Gilberto Gierbolini, Juez Ponente

[89]*89TEXTO COMPLETO DE LA SENTENCIA

El 4 de mayo de 2001, Felipe López Guzmán h/n/c Logman, big. presentó Recurso de Apelación en el que nos solicitó la revocación de la Sentencia emitida por el Tribunal de Primera Instancia, Sala Superior de San Juan, el 16 de marzo de 2001 y notificada el 6 de abril de 2001. Mediante dicha sentencia, el tribunal a quo condenó a López al pago de $24,618.75.

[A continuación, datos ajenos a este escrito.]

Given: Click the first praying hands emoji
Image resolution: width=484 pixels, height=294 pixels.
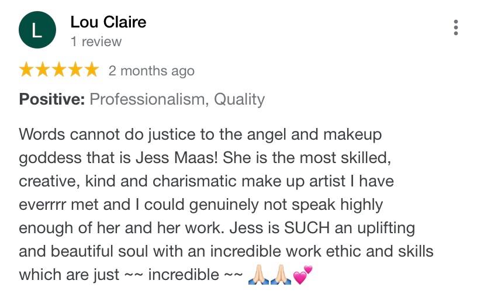Looking at the screenshot, I should point(259,274).
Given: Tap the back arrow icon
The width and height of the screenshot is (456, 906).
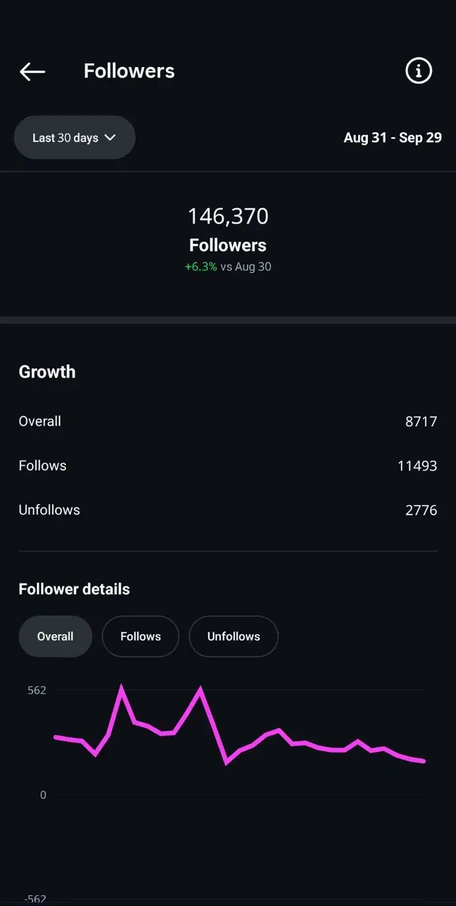Looking at the screenshot, I should pyautogui.click(x=33, y=71).
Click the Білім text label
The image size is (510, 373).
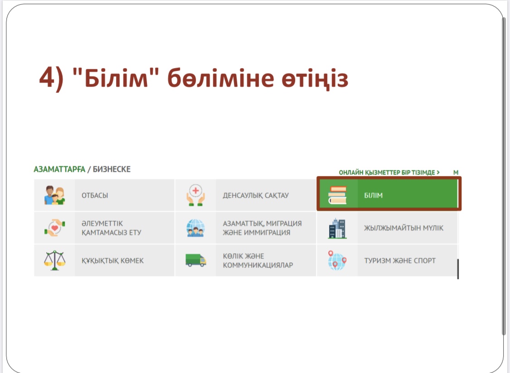[x=374, y=196]
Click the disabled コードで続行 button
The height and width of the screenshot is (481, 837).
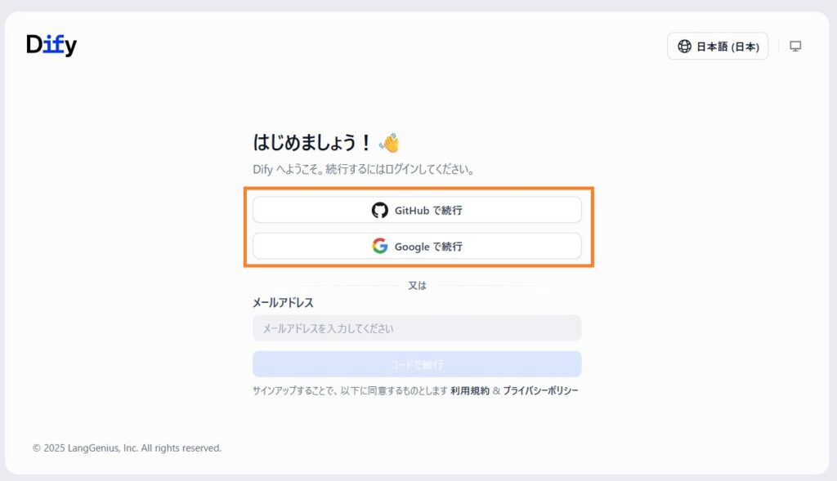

Por los fundamentos que expondremos a continuación, MODIFICAMOS la sentencia apelada, y así modificada, CONFIRMAMOS la misma.

I

El 20 de septiembre de 1996, Teatros Solá, Inc. y Felipe López Guzmán h/n/c Logman, Ing. (en adelante Ingeniero López), suscribieron una carta acuerdo con fecha del 2 de septiembre de 1996, en virtud de la cual, Teatros Solá contrató los servicios del Ingeniero López para la preparación de unos planos y un estimado de costos para llevar a cabo la remodelación del Teatro Roosevelt a un costo de $10,000.00, de los cuales Teatros Solá pagó al Ingeniero López $6,500.00 por adelantado. Las partes también acordaron que el Ingeniero López sería el responsable de los trabajos de remodelación, los cuales tardarían aproximadamente seis meses, mientras que la preparación de los planos tardaría unos tres meses. El Ingeniero López se comprometió a hacer su mayor esfuerzo por iniciar los trabajos de remodelación entre el 23 de diciembre de 1996 y el 4 de enero de 1997.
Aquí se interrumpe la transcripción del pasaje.